YOUR TASK:
Continue the forum thread about earning money for a fursuit, picking up immediately after its final line.

GIVEN PASSAGE:
↓↓↓
Fucks sake, man. Every time I see one of your posts I always just end up laughing until my stomach hurt. We should hang out some time. 

Money does not grow on trees. *cough*unfortunately*COUGH*


----------



## Sergei Nóhomo (Jun 27, 2016)

Yakamaru said:


> Fucks sake, man. Every time I see one of your posts I always just end up laughing until my stomach hurt. We should hang out some time.
> 
> Money does not grow on trees. *cough*unfortunately*COUGH*



Your words hurt me :c


----------



## Calarubi (Jun 27, 2016)

We should hang out sometime


----------



## Journeyful (Jun 28, 2016)

Sergei Nóhomo said:


> Give yourself a good 5 years to graduate and attend a college/university. Once you graduate and land a steady job, *THEN* think about a fursuit, cons or some other shit. For now just be thankful for what you've got.



Calarubi, don't listen to that Sergei guy. He has absolutely no idea what he's talking about and is guiding you back to a normal existence that is devoid of what you truly are. 

It is clear to me that you have been helplessly corrupted by our Furry ways and now you *must give into it*. Do not deny your emotions, young fur. 
Buy a fursuit as soon as you can and attend every convention possible until you die. How do you get the money for it? Sell artwork or commit armed robbery. Attempt to become the greatest artist in the fandom and slave to feed our interests. 

We are watching you now, good luck.


----------



## Calarubi (Jun 28, 2016)

I will but first, I need to make the money and know that I am finished growing. I'm at that point in life when you really start to grow and you don't know how tall you are going to be. So, I will continue to make more pictures of calarubi until I finish growing. Therefore, I don't have to spend a lot of money buying more and more fursuits I won't let you guys down


----------



## Somnium (Jun 28, 2016)

with the help of the internet you can make big money at any age. I find it funny that I used to make more than my teachers did back in school days.


----------



## Calarubi (Jun 28, 2016)

How?


----------



## Somnium (Jun 28, 2016)

I did youtube, but there are many other options, especially if an adult agrees to let you work on his behalf.


----------



## Journeyful (Jun 28, 2016)

Calarubi said:


> How?



Furiously develop art skills and think about what you can create and put up on FA, DA, or Youtube to gain a following.


----------



## Calarubi (Jun 28, 2016)

Ok so how do I earn the money?


----------



## Deleted member 82554 (Jun 28, 2016)
↑↑↑
RAW DATA:
↓↓↓
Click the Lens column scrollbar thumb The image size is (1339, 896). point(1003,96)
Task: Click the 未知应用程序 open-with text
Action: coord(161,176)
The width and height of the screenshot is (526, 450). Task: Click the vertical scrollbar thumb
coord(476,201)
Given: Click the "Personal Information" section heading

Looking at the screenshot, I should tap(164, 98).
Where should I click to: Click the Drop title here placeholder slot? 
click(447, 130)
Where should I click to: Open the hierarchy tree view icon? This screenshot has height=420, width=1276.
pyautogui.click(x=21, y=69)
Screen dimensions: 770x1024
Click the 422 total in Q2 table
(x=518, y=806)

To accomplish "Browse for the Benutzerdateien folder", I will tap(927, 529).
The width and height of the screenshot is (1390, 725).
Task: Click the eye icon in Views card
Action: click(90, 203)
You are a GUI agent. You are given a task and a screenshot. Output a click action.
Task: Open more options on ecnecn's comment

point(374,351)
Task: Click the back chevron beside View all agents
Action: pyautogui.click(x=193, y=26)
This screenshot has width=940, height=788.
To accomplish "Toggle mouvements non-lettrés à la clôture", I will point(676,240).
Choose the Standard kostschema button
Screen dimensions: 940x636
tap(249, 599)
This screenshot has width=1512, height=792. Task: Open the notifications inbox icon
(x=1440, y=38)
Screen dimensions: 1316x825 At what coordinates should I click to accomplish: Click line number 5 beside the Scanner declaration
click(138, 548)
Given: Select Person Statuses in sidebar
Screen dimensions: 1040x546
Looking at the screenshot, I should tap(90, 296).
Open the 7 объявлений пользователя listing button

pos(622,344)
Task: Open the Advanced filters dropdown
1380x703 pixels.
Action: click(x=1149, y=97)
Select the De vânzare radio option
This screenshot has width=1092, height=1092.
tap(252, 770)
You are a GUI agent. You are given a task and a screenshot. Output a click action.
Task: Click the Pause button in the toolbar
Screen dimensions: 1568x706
↑↑↑
REPLY:
Sergei Nóhomo said:


> I know mate but these stories gotta spread because people legit think it's a viable way. They're truly the most beautiful thing about the fandom


If being a cheap and lazy bastard is beautiful then I seriously need to reconsider my outlook on life.


----------



## Journeyful (Jun 28, 2016)

Calarubi said:


> Ok so how do I earn the money?


sell commissions for people and ask for donations once you determine that people care about what you're doing.


----------



## Somnium (Jun 28, 2016)

provide a service


----------



## Calarubi (Jun 28, 2016)

Cool thanks so are any of you going to anthrocon


----------



## Journeyful (Jun 28, 2016)

Calarubi said:


> Cool thanks so are any of you going to anthrocon


ill be there, leaving for it tomorrow morning.


----------



## Calarubi (Jun 28, 2016)

Nice


----------



## Calarubi (Jun 28, 2016)

Hope you have fun


----------



## Calarubi (Jun 28, 2016)

So what do you do at cons besides the dancing


----------



## Simo (Jun 28, 2016)

Journeyful said:


> Calarubi, don't listen to that Sergei guy. He has absolutely no idea what he's talking about and is guiding you back to a normal existence that is devoid of what you truly are.
> 
> It is clear to me that you have been helplessly corrupted by our Furry ways and now you *must give into it*. Do not deny your emotions, young fur.
> Buy a fursuit as soon as you can and attend every convention possible until you die. How do you get the money for it? Sell artwork or commit armed robbery. Attempt to become the greatest artist in the fandom and slave to feed our interests.
> ...



 Very sage advice!

I don't think it's too young to get a fursuit. People spend all kinds of money on other things that cost a lot more, only to discover they might not like them, as well. Plus, if you have your heart set on it, and can imagine how fun it could be, go for it.


----------



## Simo (Jun 28, 2016)

Calarubi said:


> So what do you do at cons besides the dancing



Lots of stuff!

There's also fursuited Talent shows, generally an area where fursuiters just hang out and give hugs to people who want them, if you like to give hugs, that is, there's workshops and classes on how to make fursuits, tails, writing, art. Areas you can play table-top games and video games, which can be a good way to meet people if you're shy. And then a vendors area where you can buy furry stuff and artwork.

And usually the hotel will have a pool, which is nice, if you just wanna relax, and hang out and talk. It's sort of like a giant, 24-hour party, you could say, that lasts for 3 days.

Oh, and there's the other unspoken, naughty stuff that goes on, of course, room parties and all of that...but there's where ya wanna be careful, and a bit older, or at least be sure to just get romantic with other furs your age.

I've been to two cons now, some of the most fun ever. And great for people watching. I don't have a fursuit yet, either, but me and my mate hope to have one made by the next con we go to, in April, 2017...


----------



## Calarubi (Jun 30, 2016)

Wow thanks I think I will. Going to cons sound really fun I think I will go to one soon


----------



## Calarubi (Jul 9, 2016)

Wow I finally found a fursuit maker that fits my  budget. I will start saving up I can't wait


----------



## Sergei Nóhomo (Jul 9, 2016)

You're too far gone


----------



## Calarubi (Jul 9, 2016)

What does that mean


----------



## Simo (Jul 9, 2016)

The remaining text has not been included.